The mutagenic nature of the current transformation technologies could lead to problems in animals that eat them like those that have been observed in rats in connection with transgenic potatoes (Ewen and Pusztai 1999), transgenic tomatoes (Martineau 2001 First Fruit McGraw-Hill, pp 149-153), and transgenic corn (Spiroux de Vendomois et al. 2009). And because of the random nature of transgene insertion into a recipient’s genome, additional experiments in which the same transgene is inserted into additional recipients, like those cited in AMA document H-480.958 with regard to a lectin transgene inserted into rice plants (Poulsen et al. 2007 Food Chem. Toxicol. 45:350-63), are not an appropriate means of testing whether the process of genetic engineering was the cause of any observed problems related to the original GE plant; additional transgenic plants will have insertions in additional, different locations of the recipient’s genome, locations not the same as the original insertion site(s).
These mutagenic methods of producing transgenic plants pose a safety risk to human consumers of GE foods and, in conjunction with the fact that the FDA does not currently require all GE foods to systematically undergo safety assessments with the agency, I believe these safety concerns related to the mutagenic production methods utilized to produce GE crops provide the FDA with a science-based, legal basis for labeling GE foods.
I agree with the AMA that there should be mandatory pre-market systematic safety assessments of bioengineered foods but, unfortunately, that is not the current situation in the United States.
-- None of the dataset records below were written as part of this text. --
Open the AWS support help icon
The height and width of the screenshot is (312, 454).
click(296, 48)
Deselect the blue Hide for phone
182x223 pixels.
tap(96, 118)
Not only is the current process for “regulating” GE foods a purely voluntary process at the U.S. FDA (with the two exceptions mentioned in the AMA document), but it is possible to design GE crops that don’t require any regulation at the USDA or the EPA as well (Waltz 2011). The current “coordinated framework” for regulating GE foods in the United States is therefore inadequate for regulating this powerful new technology of genetic engineering and protecting the public. The fact that FDA’s labeling policies require that “water” be listed as an ingredient on food labels (FDA Food Labeling Guide) but that the agency is prohibited from listing insecticides on food labels, despite the fact that insecticides are being produced in every cell of, for example, every kernel of some GE fresh corn products, is another example of the inadequacy of the current regulatory system in the United States. I believe that, as examples, insecticides or proteins conferring resistance to antibiotics in GE crops make them “materially different” than their non-GE counterparts and these differences provide another legal basis for FDA to label GE foods.
To summarize, I agree with the AMA that “thorough pre-market evaluation is considered to be the most effective tool to protect the public.” However, GE foods can currently be marketed in the United States without thorough pre-market evaluation. There are additional good reasons why GE foods should be labeled in a capitalist, democratic society like the United States which is home to international companies that label their GE products for sale in other countries. But, especially since GE foods are currently under-regulated in the U.S., consumers have the right to know how the foods in their grocery stores were produced. Therefore, I support California’s Proposition 37, which requires labeling of GE foods.